ORLANDO, FL. Food from unapproved or unknown sources was on the menu at District Gastrobar and Obsidian Lounge at the District when state inspectors walked in on May 5, 2026, and it was one of seven high-severity violations they documented before walking back out, leaving the restaurant open.
The Church Street venue, at 534-536 W. Church St., accumulated seven high-priority and two intermediate violations in a single visit. State inspectors did not order an emergency closure.
What Inspectors Found
The food-sourcing violation is the kind that keeps public health officials up at night. Food from unapproved sources has bypassed federal USDA and FDA safety inspections, meaning there is no chain of custody if a customer gets sick.
The shellfish records violation compounds that concern. Without proper shell stock identification tags, inspectors cannot trace oysters, clams, or mussels back to their harvest bed if an illness cluster emerges. Shellfish are frequently consumed raw.
Parasite destruction procedures were also cited as not being followed. For certain fish, pork, and wild game served raw or undercooked, the only reliable safeguard against parasites like Anisakis or Trichinella is a documented freezing or cooking protocol. No such documentation was in order.
Inspectors also found that the restaurant was not properly using time as a public health control. When food is held without temperature monitoring, time limits become the last line of defense against bacterial growth. That defense was not being maintained.
The person in charge was either absent or not actively supervising, and no written employee health policy was in place. Inspectors additionally cited improper hand and arm washing technique, meaning workers were going through the motions of handwashing without the technique required to actually remove pathogens.
The two intermediate violations, improper sewage or wastewater disposal and inadequate ventilation and lighting, rounded out the inspection report.
What These Violations Mean
The combination of unapproved food sourcing and absent shellfish traceability records creates a specific and serious public health gap. If a customer develops a Vibrio infection after eating oysters at this location, investigators need those harvest tags to identify the contaminated bed and pull product from other restaurants. Without them, the trail goes cold.
The parasite violation matters most to customers who ordered fish dishes served raw or undercooked, sushi-style preparations, or cured items. Anisakis, a parasite found in many ocean fish species, causes severe gastrointestinal illness and can require surgical removal in serious cases. The required control is straightforward: freeze to a documented temperature for a documented time. The records were not there.
The absence of an employee health policy is not a paperwork technicality. Without a written policy, workers have no clear instruction to stay home when experiencing symptoms of Norovirus, Hepatitis A, or Salmonella, illnesses that move from kitchen to customer through direct food contact. Norovirus alone accounts for roughly 20 million cases of foodborne illness in the United States each year.
The management failure violation ties it together. CDC data cited in the inspection record indicates that establishments without active managerial control have three times as many critical violations as those with engaged supervision. On May 5, the person in charge was not performing that role.
The Longer Record
This was not an off day.

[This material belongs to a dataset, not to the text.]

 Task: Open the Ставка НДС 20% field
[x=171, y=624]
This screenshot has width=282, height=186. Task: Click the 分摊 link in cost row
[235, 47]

The May 2026 inspection is the latest entry in a pattern that runs back to at least 2022 across 23 inspections on record.
The facility logged 8 high-severity violations in January 2025 and another 8 in October 2024. Six high-severity violations were recorded in September 2025 and again in September 2023. The only inspection in the past three years that came back clean on high-severity violations was March 2025, which returned zero high-priority citations.
Across 23 inspections, the facility has accumulated 139 total violations on record. It has never been emergency-closed.
The pattern of high-severity citations is not clustered around a renovation or a change in ownership. It is distributed across years, seasons, and inspection cycles. Four of the last five inspections before May 2026 each produced six or more high-severity violations.
Still Open
Florida's emergency closure authority is triggered when inspectors determine that conditions pose an immediate threat to public health. Seven high-severity violations, including food from unapproved sources, absent parasite controls, and no employee health policy, did not meet that threshold on May 5.
District Gastrobar and Obsidian Lounge at the District was still operating when inspectors left.